The Air Permits Division of the Texas Commission on Environmental Quality (TCEQ) published a revised technical guidance document for Chemical Source Fugitive (APDG 6422) in June of 2018. This guidance is aimed to assist with appropriately permitting fugitive sources including details on:
- When fugitive emissions need to be quantified;
- How to calculate uncontrolled fugitive emissions;
- Fugitive emission control options (e.g., leak detection and repair (LDAR) programs and equipment specification);
- Best Available Control Technology (BACT) and impacts; and
- Overlaps with federal fugitive source regulations.

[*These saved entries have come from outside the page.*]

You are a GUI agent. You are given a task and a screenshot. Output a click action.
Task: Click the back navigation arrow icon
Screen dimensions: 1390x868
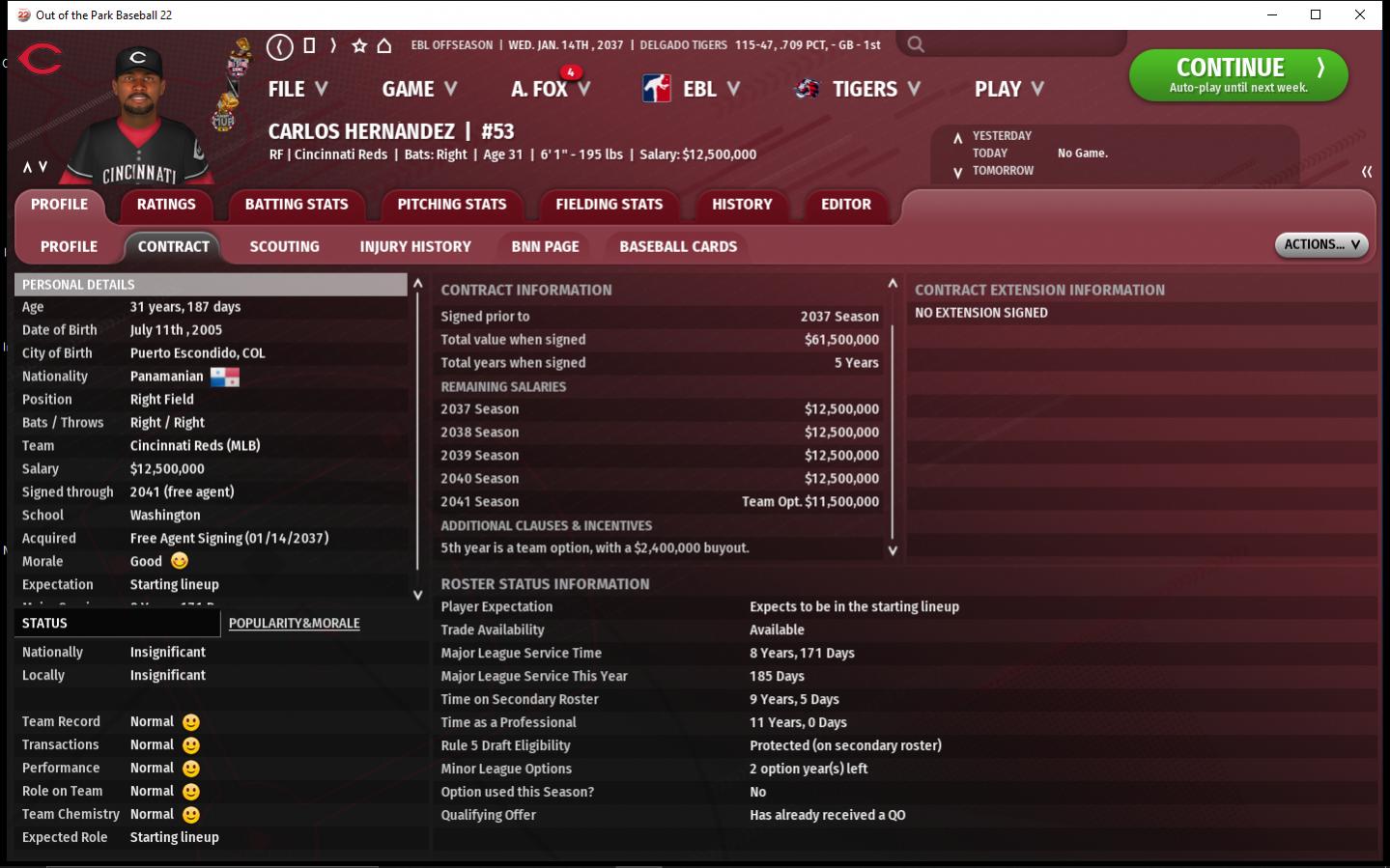click(x=279, y=45)
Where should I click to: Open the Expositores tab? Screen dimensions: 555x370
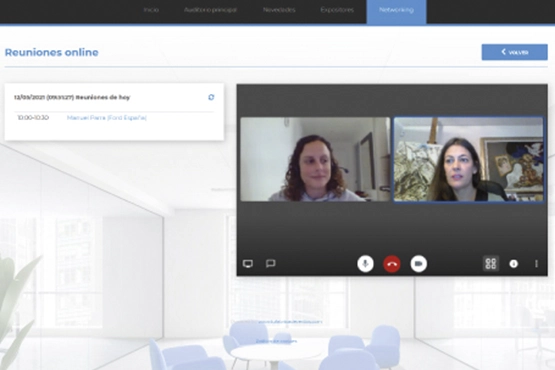pyautogui.click(x=337, y=10)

With the revision published in June of 2018, TCEQ provides clarification on many contentious issues perhaps most notably more transparent guidance on what types of streams must be considered when quantifying fugitive emissions. Previously, there was some confusion over whether or not fugitive emissions had to be calculated for components which were exempt from normal monitoring requirements under various leak detection and repair (LDAR) rules (e.g., unsafe-to-monitor components, equipment only in service during startup and shutdown, heavy liquid components, wastewater line components, natural gas line components etc.). TCEQ plainly indicates that emissions from these components must be quantified and included in the emission estimates for fugitive sources.
This update and more will be discussed in more detail during a complimentary webinar provided by the Trinity Consultant's Chemical Sector Services group on September 12, 2018 from 12PM -1 PM (CDT). To register for this webinar, please click here.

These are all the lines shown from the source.